Standing at a staggering 5'2", I have known the struggles of being a short guy for most of my life. Yes, 5'2". Kevin Hart sized. I am small enough to fit in the back of your trunk, and still have a good amount of room for my legs. Now, there are other struggles that people don't know about. What are they? I am glad you asked!
1. Getting a girl to find you attractive is pretty tough.

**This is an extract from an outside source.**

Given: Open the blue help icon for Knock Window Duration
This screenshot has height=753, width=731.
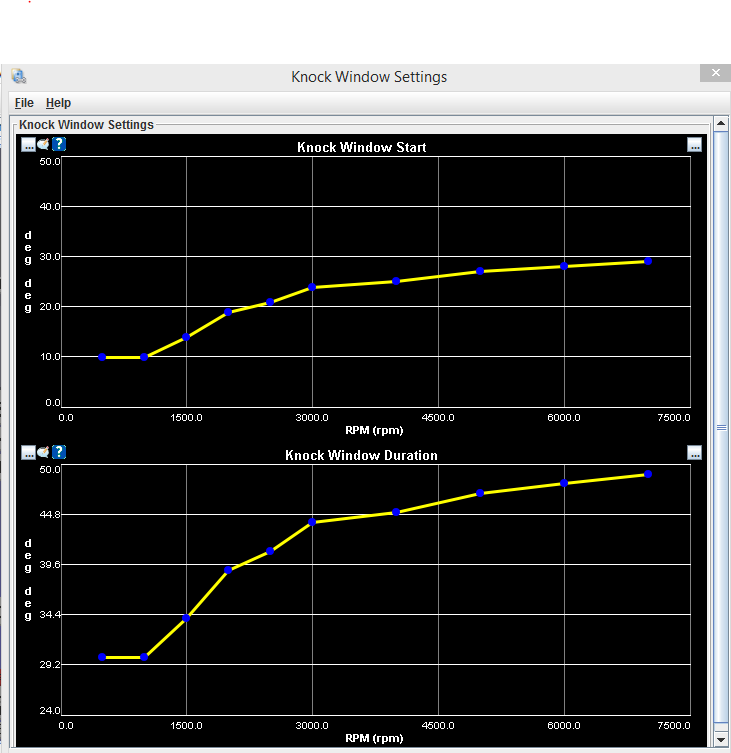Looking at the screenshot, I should coord(59,452).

This is probably one of the most unfortunate parts of being a short guy. Girls, I don't want to hear your sympathy. I am very aware that girls love guys that are taller than them, and I get that. So, how do short guys – like myself – attract other girls? With our "amazing" personalities. Sure, we may not look like models, we may not have that "protective" presence, and we may not be as attractive as our taller counterparts, but we can definitely keep you entertained. This is probably the reason why I have a healthy amount of friends that are of the opposite sex ... #Friends4Lyfe
2. Live concerts are a living nightmare.
I am pretty sure you have all seen this before. Performer is on stage, a girl, who probably is shorter than most, can't see the performer. Solution. Climb onto a taller guy's shoulders, and she can see EVERYTHING. So, where does this leave the shorter guys? Well, since we are not able to climb another taller man's shoulders due to our inflated egos, we hope there are large screens to the side of the stage so we can see what's going on. If not? Just close our eyes, and just feel the music within.
3. You're always being used as an armrest.
Girl, or guy, it does not matter. You're so "funsized" that anyone more than three inches taller than you uses you as an armrest. It's cute when that really attractive brunette with the really nice smile does it, but when, let's say, your fraternity brother who is a foot taller than you does it, it kinda makes you feel inferior.
4. Still needing to go in the boy's section because nothing fits.
This one has happened to me way too often, and to be honest, it's quite embarrassing. However, boy's clothes are cheaper than men's clothes, so it's not as bad as you think it is.
5. Having dating apps like Tinder are ALMOST completely useless.
Notice how I said ALMOST. Everyone puts their height on dating apps, and you automatically have to swipe left because no one wants to mess with a guy that's shorter than them. Unless they have a lot of money, in that case, that girl probably wants to marry you.
As you can tell, short guys have a rough life ahead of them. Basketball isn't our strong suit, reaching for things on the top counter isn't something we like, and trying to find ourselves a mate is something that's a bit challenging. However, like all humans, we adapt to our environment, and we somehow make it work.
Besides, we have perks too. We live longer, we can dart between crowds easier, and we don't have to bend down to talk to people. See? Being short isn't so bad!